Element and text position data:
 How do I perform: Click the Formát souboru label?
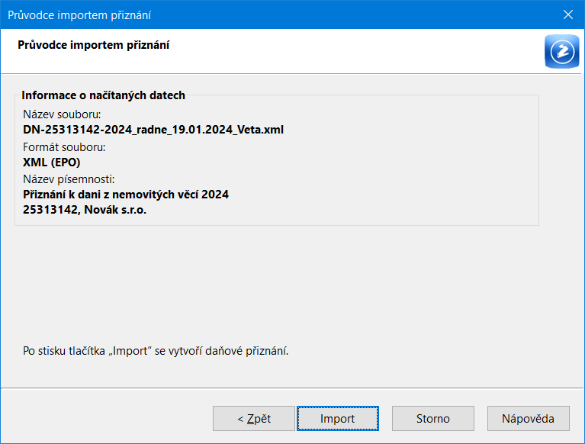coord(64,147)
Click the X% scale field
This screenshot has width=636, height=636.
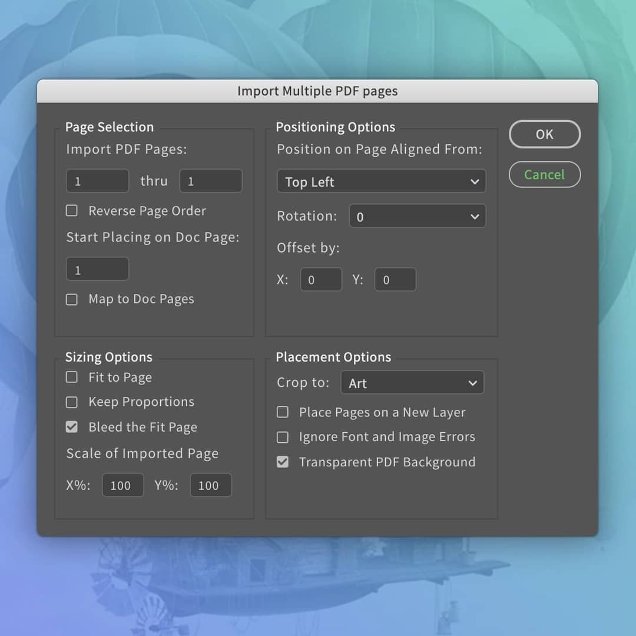point(122,485)
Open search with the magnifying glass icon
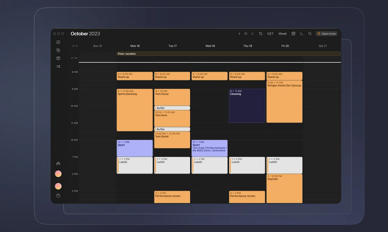Viewport: 388px width, 232px height. click(x=310, y=34)
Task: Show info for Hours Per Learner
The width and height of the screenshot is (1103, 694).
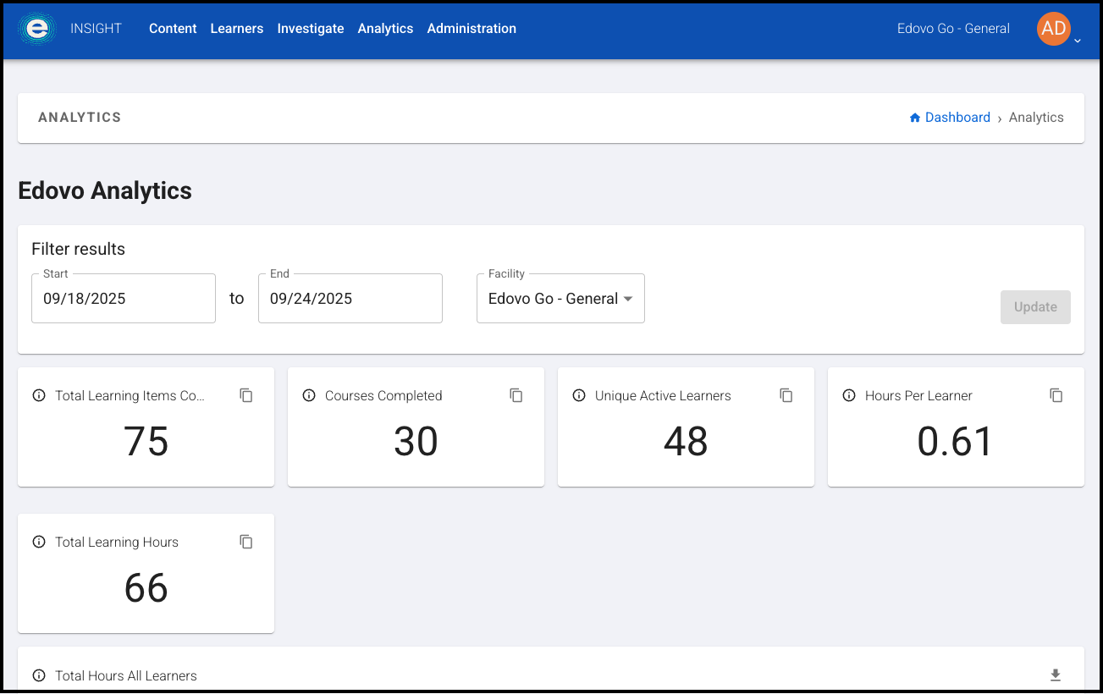Action: click(x=849, y=395)
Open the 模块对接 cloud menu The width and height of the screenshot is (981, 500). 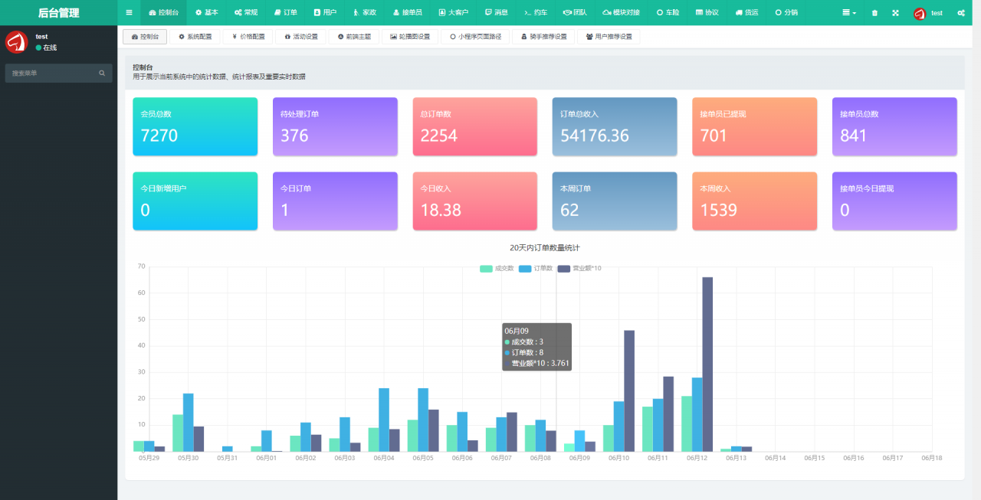point(621,13)
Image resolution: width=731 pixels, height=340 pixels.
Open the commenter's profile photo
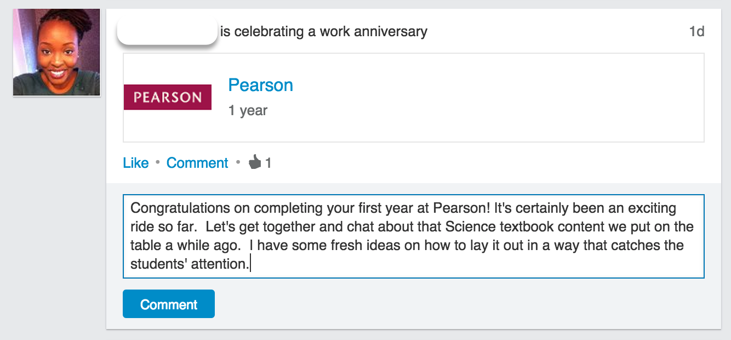pyautogui.click(x=56, y=53)
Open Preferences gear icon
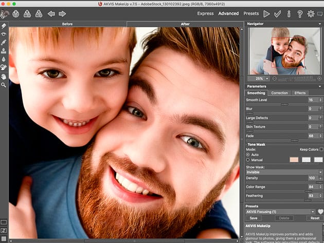 click(x=310, y=13)
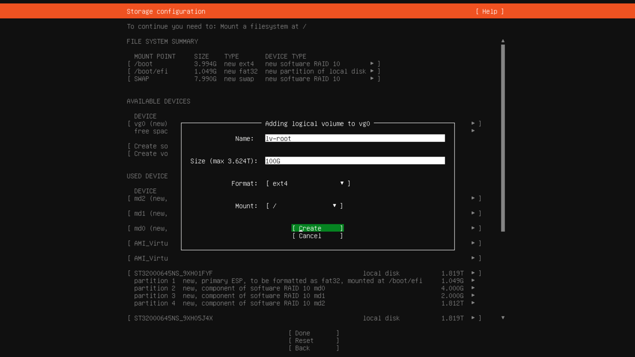
Task: Open the Mount point dropdown
Action: click(x=304, y=206)
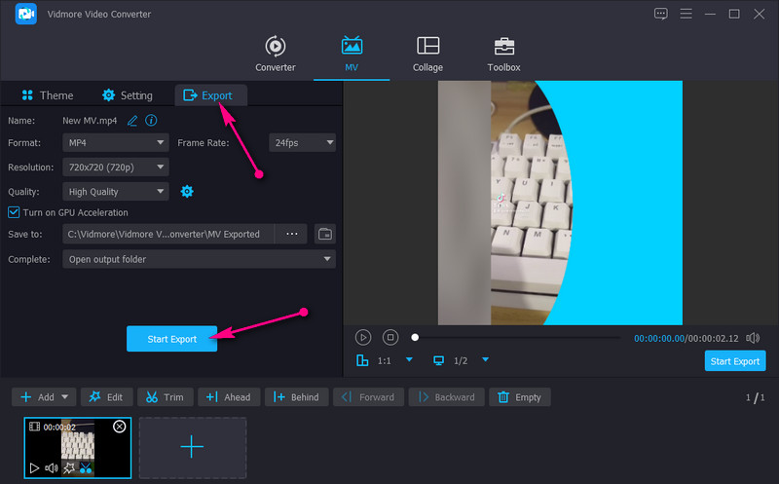Open the feedback chat icon in title bar
This screenshot has height=484, width=779.
coord(661,14)
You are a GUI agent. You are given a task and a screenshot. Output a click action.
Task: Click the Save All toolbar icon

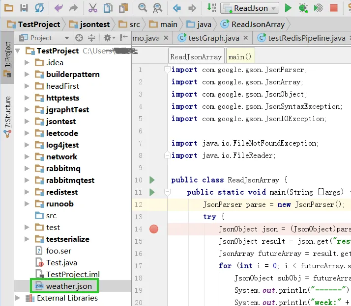(x=24, y=8)
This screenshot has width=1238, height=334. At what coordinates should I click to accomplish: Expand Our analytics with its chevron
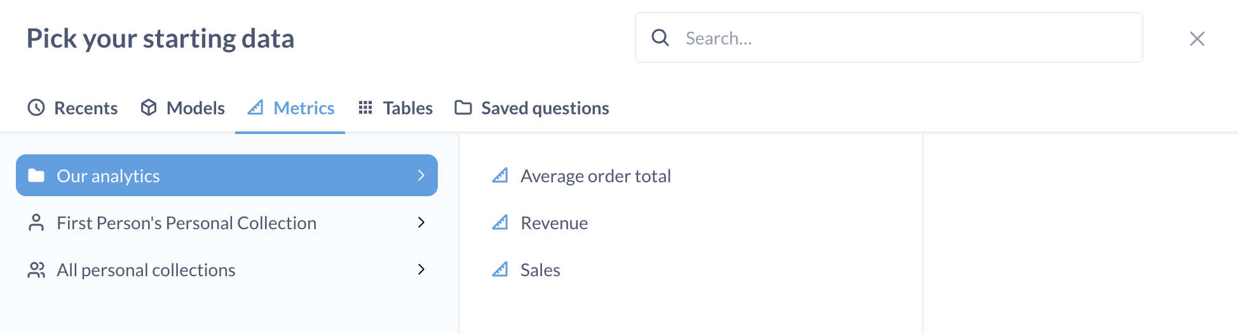(421, 176)
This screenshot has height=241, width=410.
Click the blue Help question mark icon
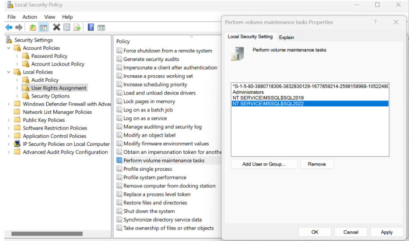tap(91, 28)
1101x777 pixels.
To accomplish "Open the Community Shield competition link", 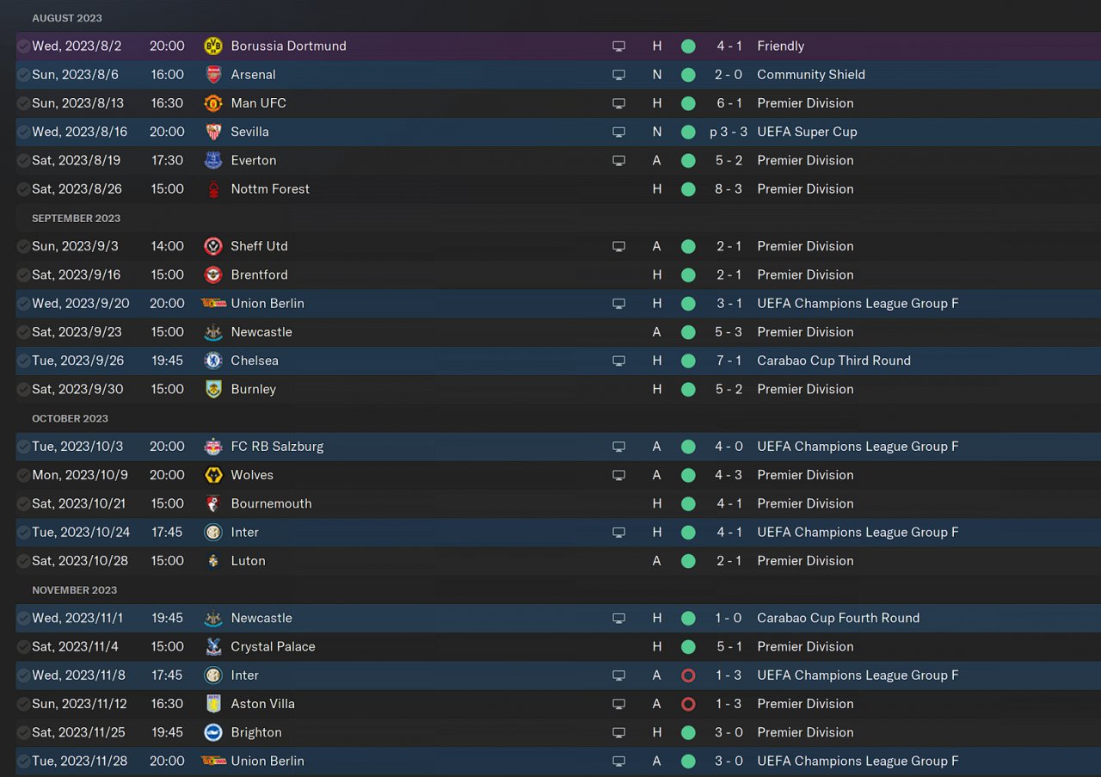I will point(810,75).
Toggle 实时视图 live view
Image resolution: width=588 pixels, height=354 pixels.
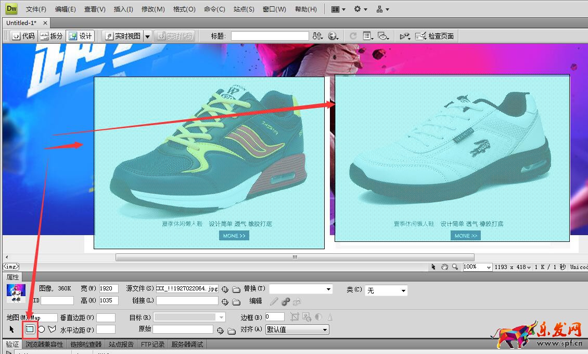tap(123, 36)
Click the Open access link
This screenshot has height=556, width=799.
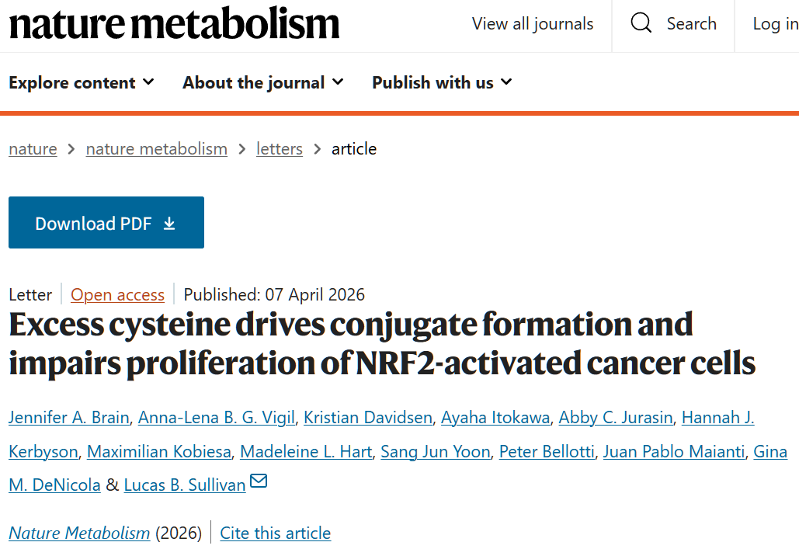(x=118, y=295)
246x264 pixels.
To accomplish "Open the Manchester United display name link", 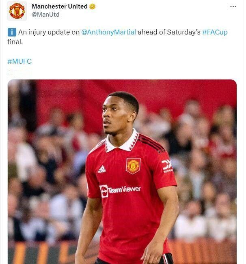I will (x=59, y=6).
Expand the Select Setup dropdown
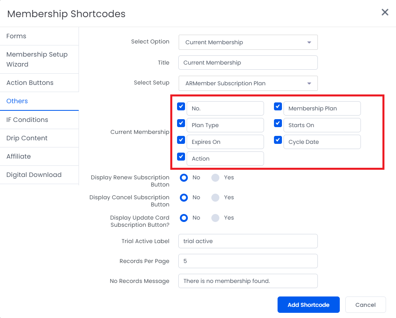This screenshot has width=396, height=318. (x=248, y=83)
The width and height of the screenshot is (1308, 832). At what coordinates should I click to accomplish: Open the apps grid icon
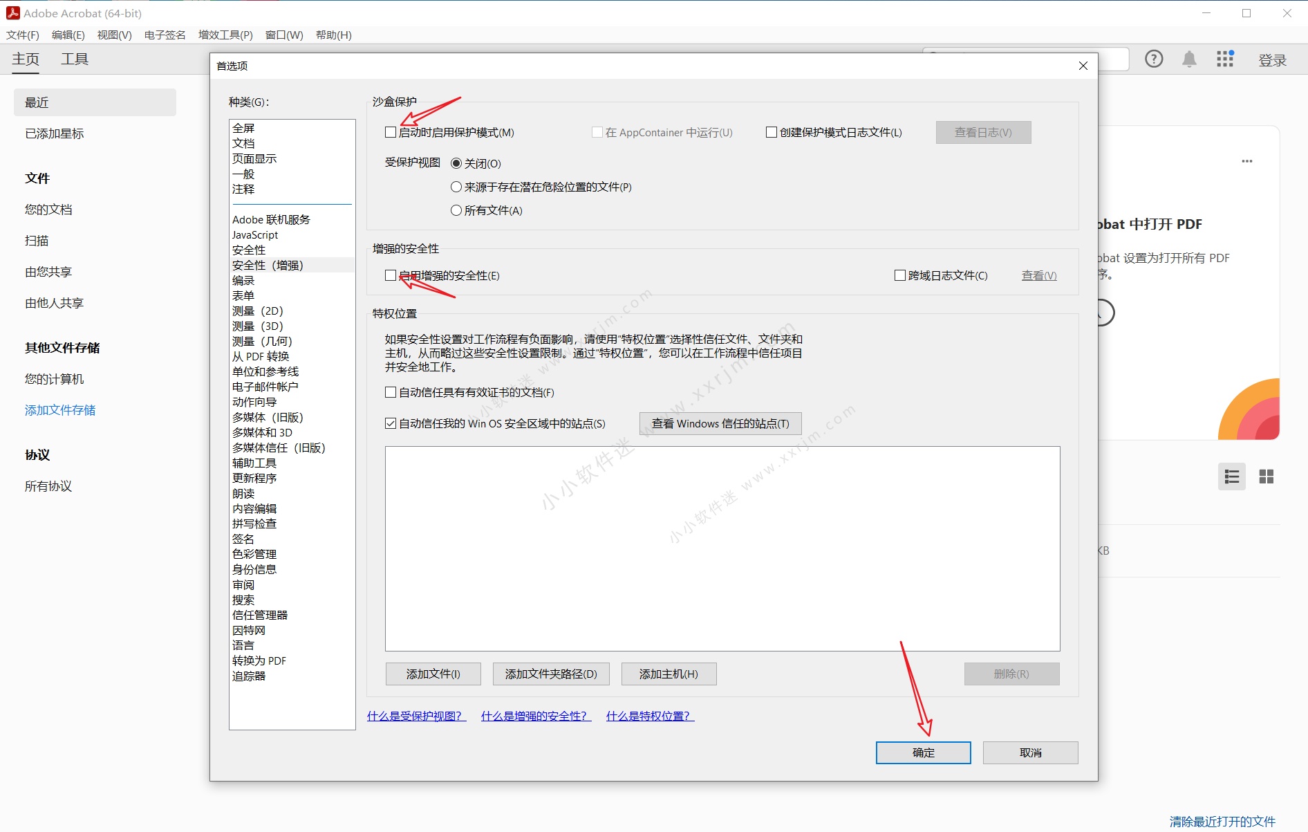[x=1225, y=59]
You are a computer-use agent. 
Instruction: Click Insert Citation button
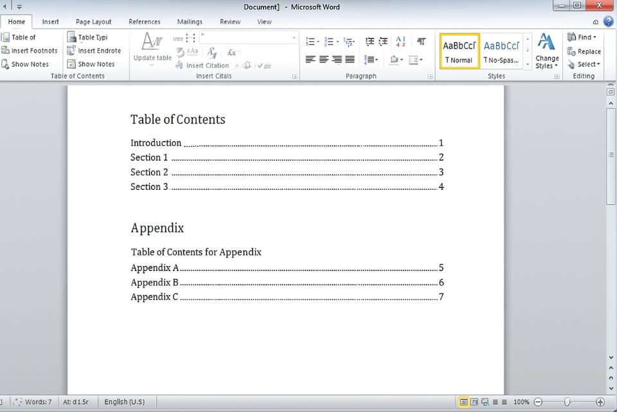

▸ Problem statement:
Arrange the data above, from its first line up to and including the line containing "Action: click(x=849, y=395)", as a Markdown table with the columns Row and Line. Skip blank lines and omit the pictures.

▸ Response to the task:
| Row | Line |
|---|---|
| 1 |  How do I perform: Click the Formát souboru label? |
| 2 | coord(64,147) |
| 3 | Click the X% scale field |
| 4 | This screenshot has width=636, height=636. |
| 5 | point(122,485) |
| 6 | Open search with the magnifying glass icon |
| 7 | Viewport: 388px width, 232px height. click(x=310, y=34) |
| 8 | Task: Show info for Hours Per Learner |
| 9 | The width and height of the screenshot is (1103, 694). |
| 10 | Action: click(x=849, y=395) |